Sorry Mike, but this pretty much hits all the notes of a stereotypical “someone who doesn’t understand the appeal of fighting games continues to do so” article that are everywhere out there. It’s a hard genre to get into and even harder to write about, sure, and your perspective may be helpful for those who aren’t fans of the genre either, but it’s hard to take an article like this seriously when you fail to grasp the main appeal of the game.
No, it’s not the same experience as HDR or Super SFII or the original arcade release. The balance is different, there are new characters, and new gameplay mechanics, the three most important aspects of a new version of a fighting game.
No, the existence of Street Fighter V or IV do not invalidate the existence of a new Street Fighter 2 game, even if you’re locked to a nintendo console (and, no, SFIV does not play the same on the 3DS as any other version of the game). They are different games that play very differently with much different appeal, which is why SF2 is still played today.

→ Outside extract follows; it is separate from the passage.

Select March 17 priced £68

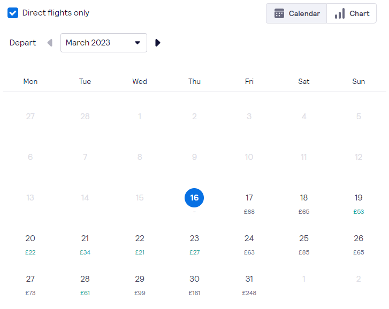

Yes, the Joycon Dpad is unsuitable for this game, but people who want to play it will either pay the money for a pro controller or a fight stick. Blame Nintendo for that, not Capcom.

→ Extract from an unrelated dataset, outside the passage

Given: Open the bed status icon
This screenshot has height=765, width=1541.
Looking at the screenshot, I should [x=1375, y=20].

No, Street Fighter IV and V’s online weren’t just ridiculously good players destroying new players. They actually have fairly good matchmaking.

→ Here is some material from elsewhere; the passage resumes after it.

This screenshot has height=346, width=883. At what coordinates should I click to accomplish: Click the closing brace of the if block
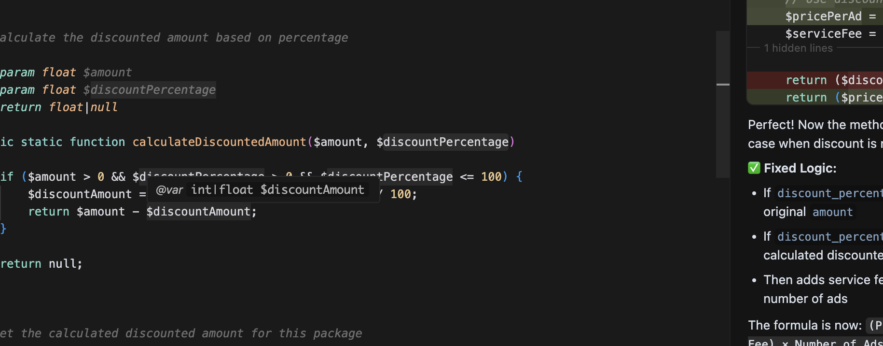[3, 229]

Yes, single player modes are there to appeal to the very casual players, but no, this isn’t the appeal of the genre or this release. Their thin appeal or bad execution has no bearing on the meat of the game.
Yes, changing the animation to be as smooth as something like Wonder Boy would make the game look pretty, but it would sacrifice the readability of the game, something that is essential in keeping with a game series that has been played competitively for two decades.